» **EXERCISE REQUIREMENTS**
Isolate every line in the records below with "agent" in it.

↓

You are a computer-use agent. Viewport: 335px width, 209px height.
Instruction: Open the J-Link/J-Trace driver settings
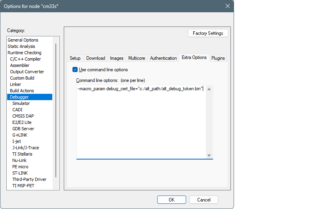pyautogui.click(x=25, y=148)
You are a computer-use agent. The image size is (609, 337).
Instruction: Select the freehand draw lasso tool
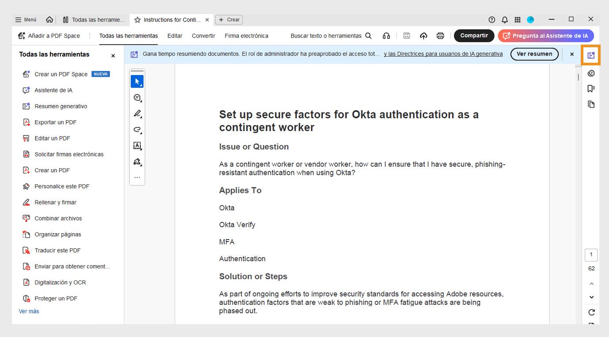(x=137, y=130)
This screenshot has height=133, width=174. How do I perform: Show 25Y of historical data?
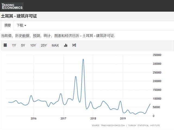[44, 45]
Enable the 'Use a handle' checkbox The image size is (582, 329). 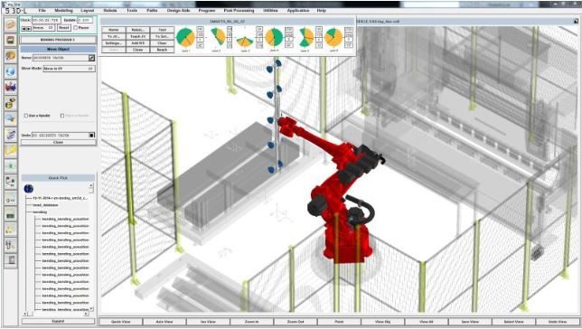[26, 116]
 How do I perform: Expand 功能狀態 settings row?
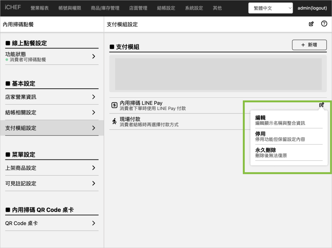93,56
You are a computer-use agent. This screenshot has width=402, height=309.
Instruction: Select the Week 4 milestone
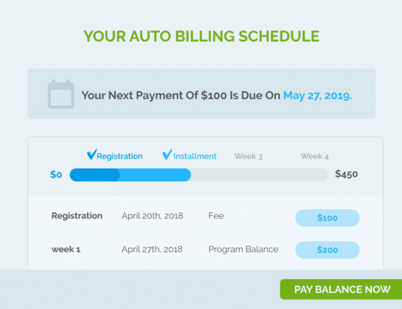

↑

» **FINISHED EXERCISE**
You are a computer-use agent. Viewport: 335px width, 209px height.
You are a computer-use agent. The image size is (609, 337).
You are a computer-use agent. This screenshot has width=402, height=309.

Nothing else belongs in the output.